The strange couple walked quickly in the direction of Whitehills. They were fortunate in meeting few wayfarers; none recognised Lady Thwaite in her masquerade. Of those who guessed Iris's identity nobody was disengaged or sharp enough to think it odd that Miss Compton should walk with a groom behind her. For Honor fell a pace or two back when the first two-legged animal came in sight, and determinedly kept the second rank till the women reached their destination.

CHAPTER XXV.

BEAUTY AT THE FEET OF THE BEAST.

It was in such circumstances that Iris entered the great gates of Whitehills again. She was under too severe a strain, too far carried out of herself, to notice, as Colonel Bell and his companions had been quick to observe, the change the gradual but sure growth of dilapidation, of indifference and neglect, which would soon amount to declared war against every manifestation of the orderly and beautiful. In the whole history of Whitehills, stretching back to the Norman invasions, a more apparently ill-matched pair never drew near the manor-house-the slender gentlewoman with the child-like, flower-like face, in her quiet grey serge walking-dress, the vision of whom, including her perfect womanly kindness, had once burst like a revelation on Sir William, and the groom, who looked so odd

and incongruous from the moment he drew back and drooped his head with something of a hang-dog air.

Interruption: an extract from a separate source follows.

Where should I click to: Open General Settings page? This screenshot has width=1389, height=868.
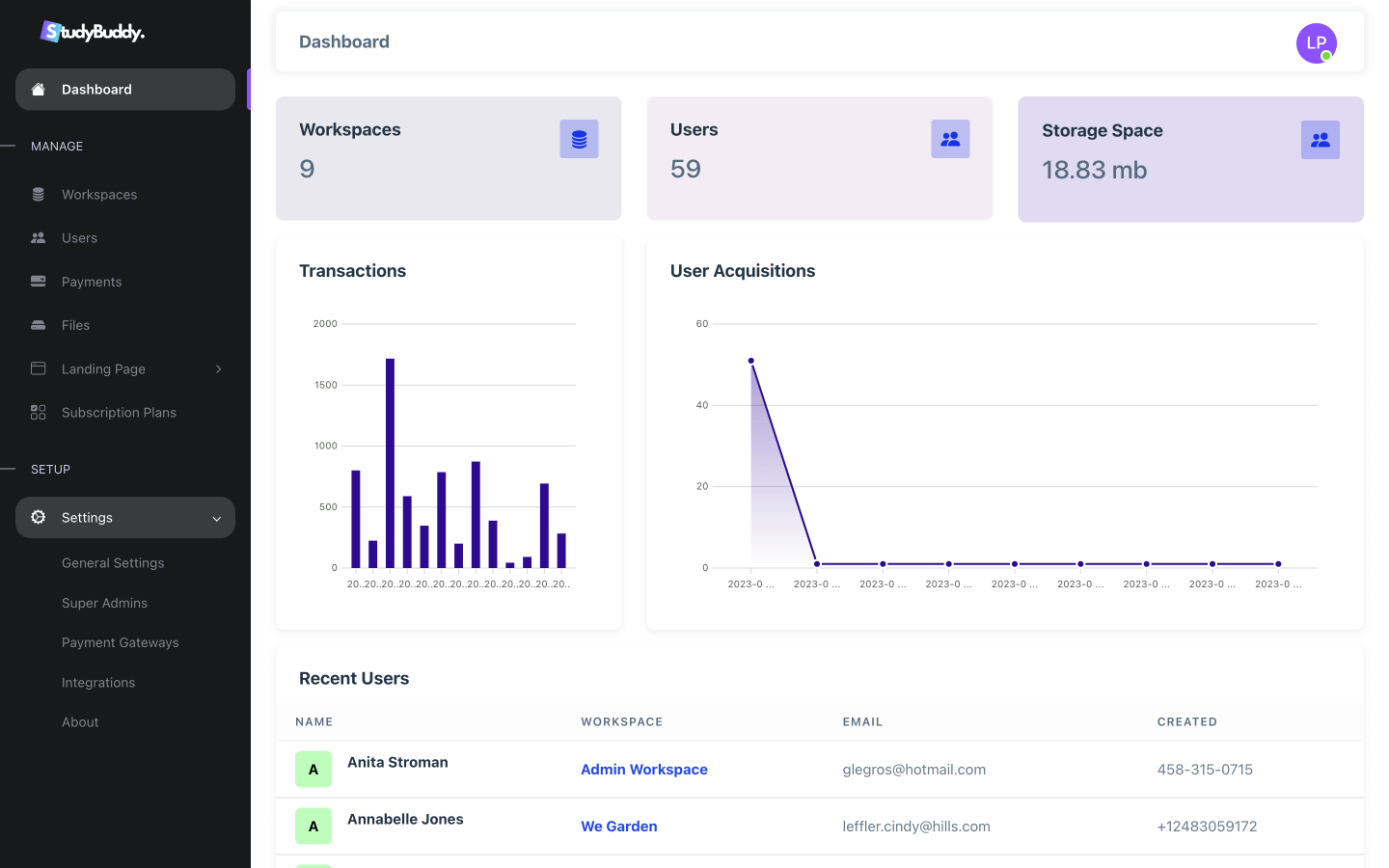113,563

The hall-door stood open; Iris went in, and paused for her companion to take the lead.

'You must show the way in your own. house, Lady Thwaite.'

Thus spurred on, however gently, Honor started forward with a muttered, 'As I'm in for it, the sooner it's over the better.' She made a dash through a side passage and turned the handle of a closed door. It was that of the comfortless, unhomely room which she had made the livingroom of herself and her husband.

Iris had no time or power to make comparisons. Yet she received a general impression of the shabbiness and sluttishness of the room, contrasted as it was in the background of her imagination with the spacious width and old gentle breeding of the entrance hall, the library, and the drawing-room with its broad and deep lights and shadows, its Sir Joshuas, its Flemish carved chimney-piece.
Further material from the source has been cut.